##### SUPPLIED ENTRIES

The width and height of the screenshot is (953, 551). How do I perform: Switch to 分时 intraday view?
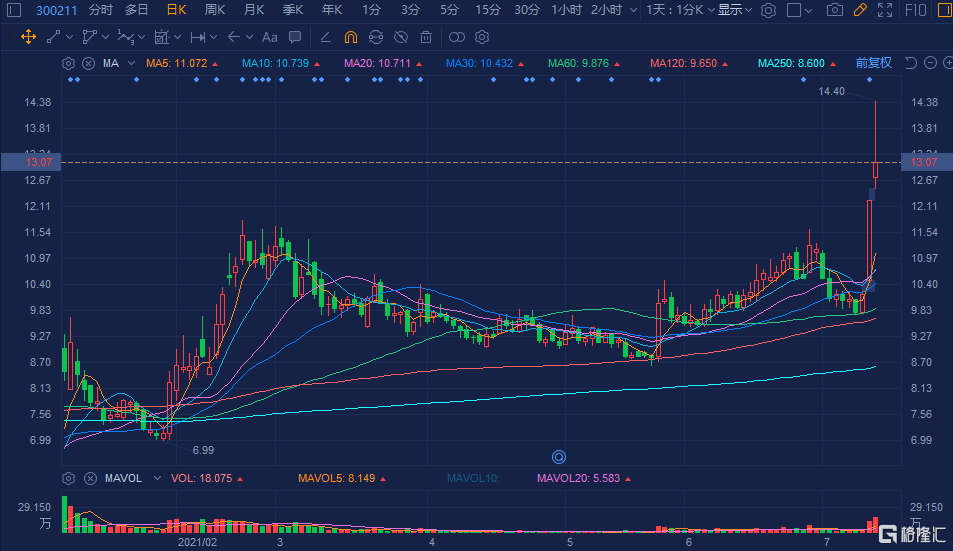[100, 10]
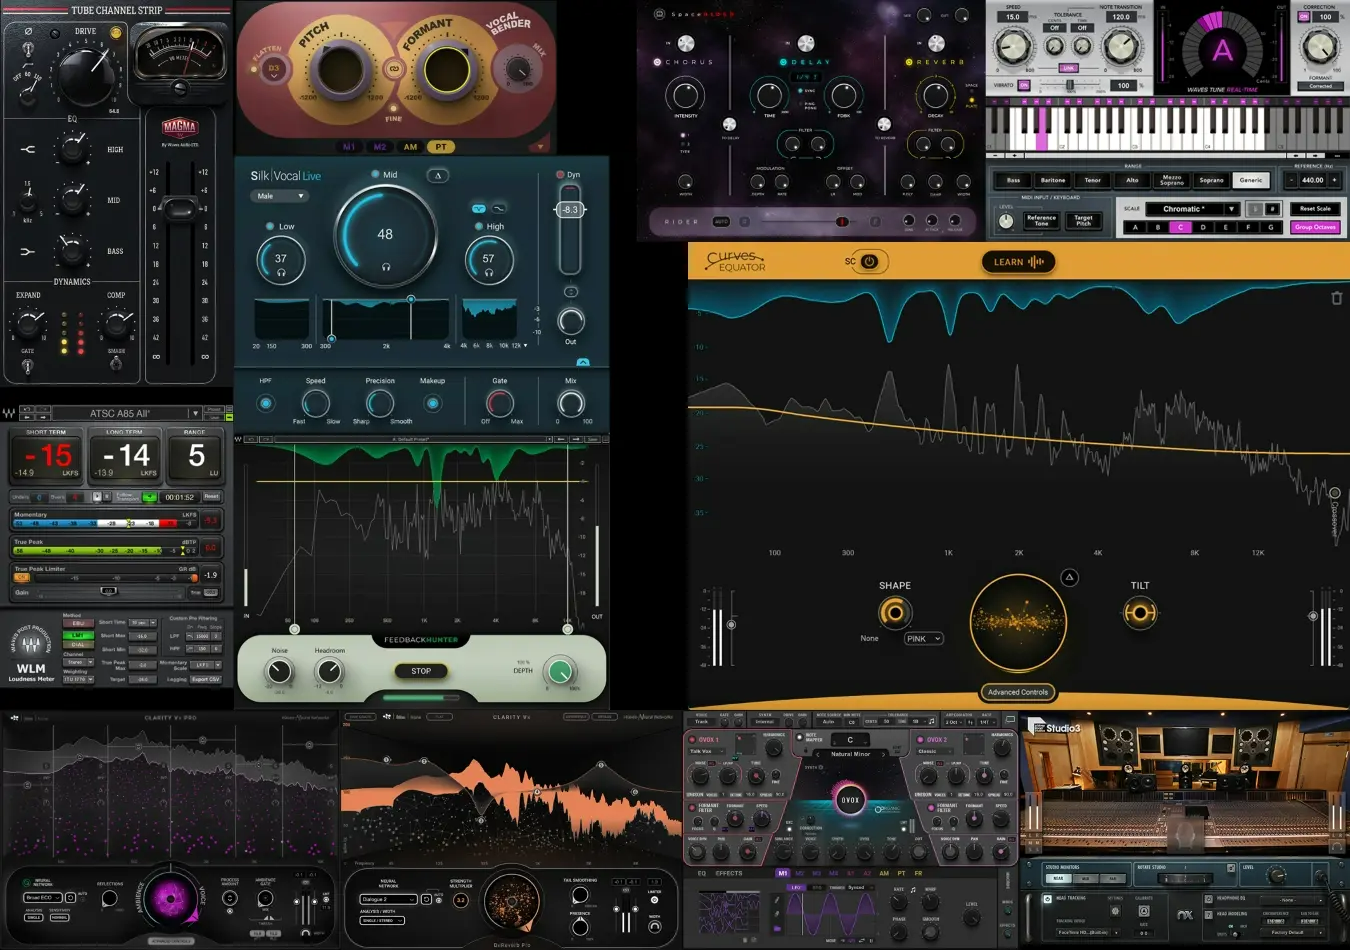Click the Dyn slider handle showing -8.3
This screenshot has height=950, width=1350.
click(569, 210)
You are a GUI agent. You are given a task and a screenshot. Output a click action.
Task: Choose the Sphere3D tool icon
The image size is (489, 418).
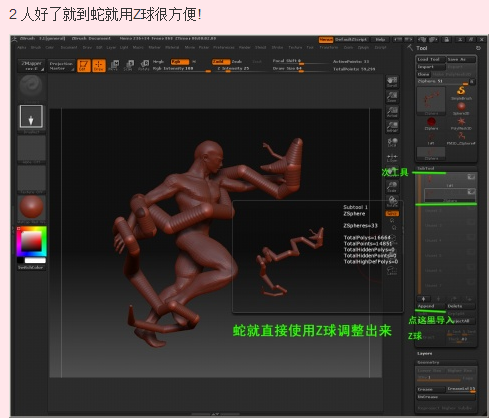point(461,108)
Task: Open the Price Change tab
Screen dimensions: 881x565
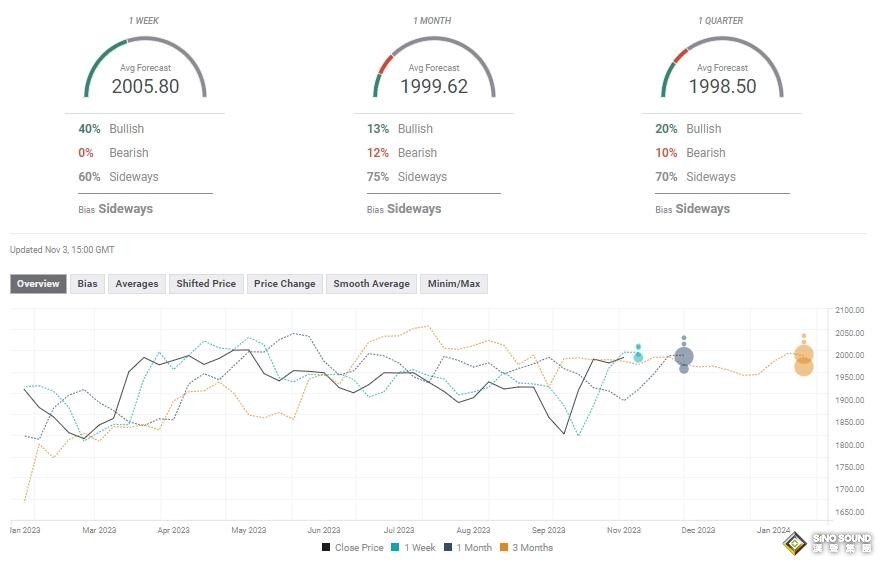Action: pos(284,284)
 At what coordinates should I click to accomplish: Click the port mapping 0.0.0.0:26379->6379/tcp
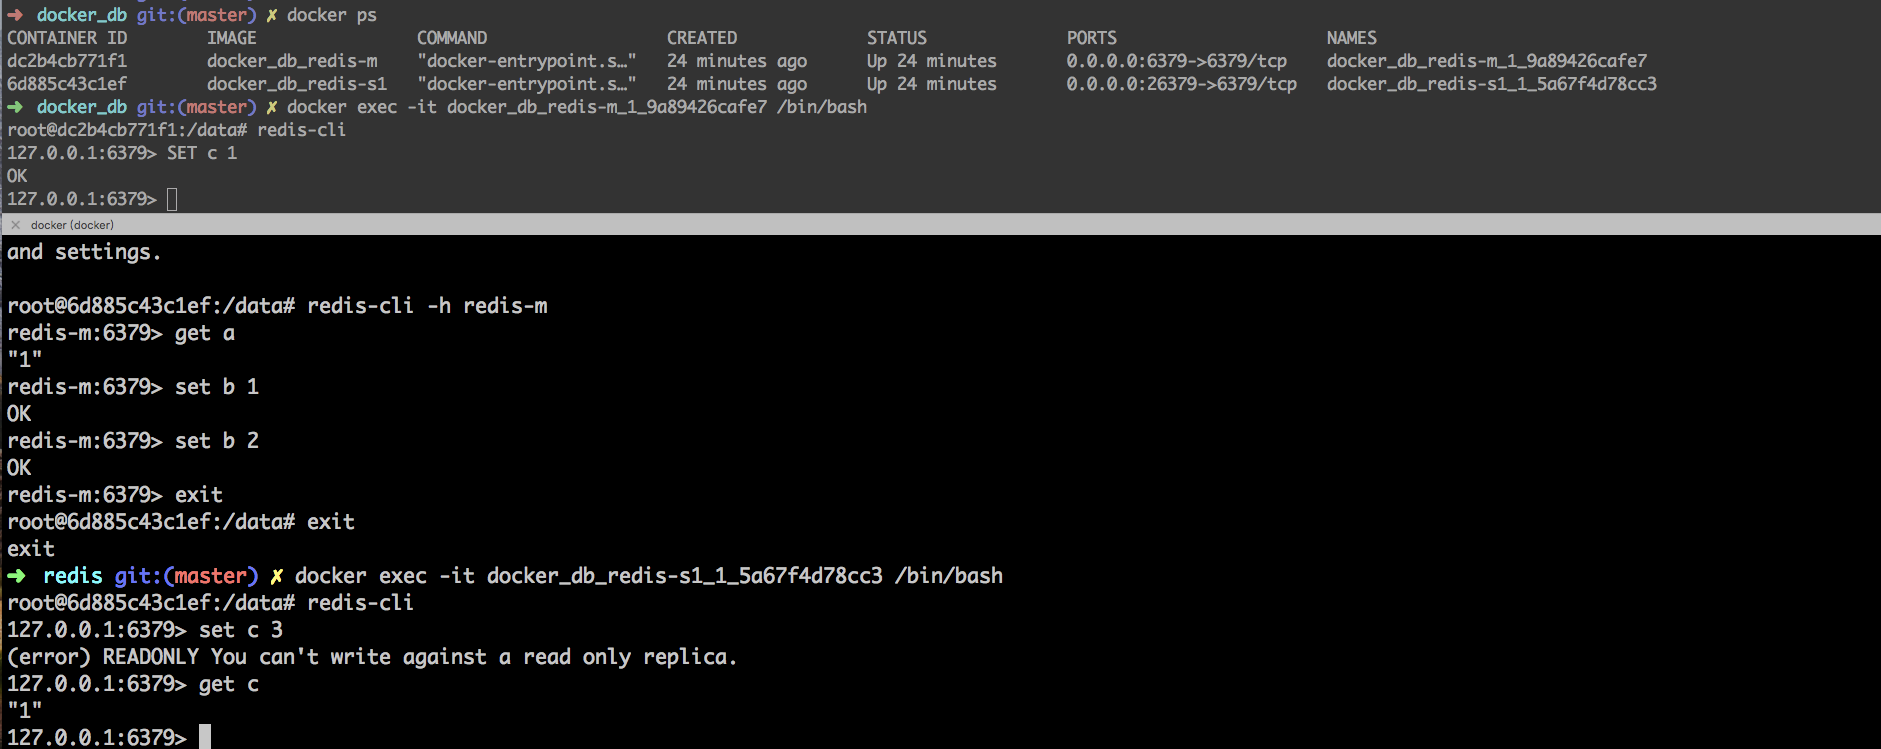point(1181,84)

##########

[INSTRUCTIONS TO FOLLOW]: Copy every row above word for word, and leave the pictures out of your answer.

[REPLY]:
The width and height of the screenshot is (953, 551). How do I perform: Switch to 分时 intraday view?
[100, 10]
Click the Dyn slider handle showing -8.3
This screenshot has height=950, width=1350.
click(569, 210)
You are a GUI agent. You are given a task and a screenshot. Output a click action.
Task: Choose the Sphere3D tool icon
The image size is (489, 418).
point(461,108)
Task: Open the Price Change tab
Screen dimensions: 881x565
Action: pos(284,284)
 At what coordinates should I click to accomplish: Click the port mapping 0.0.0.0:26379->6379/tcp
point(1181,84)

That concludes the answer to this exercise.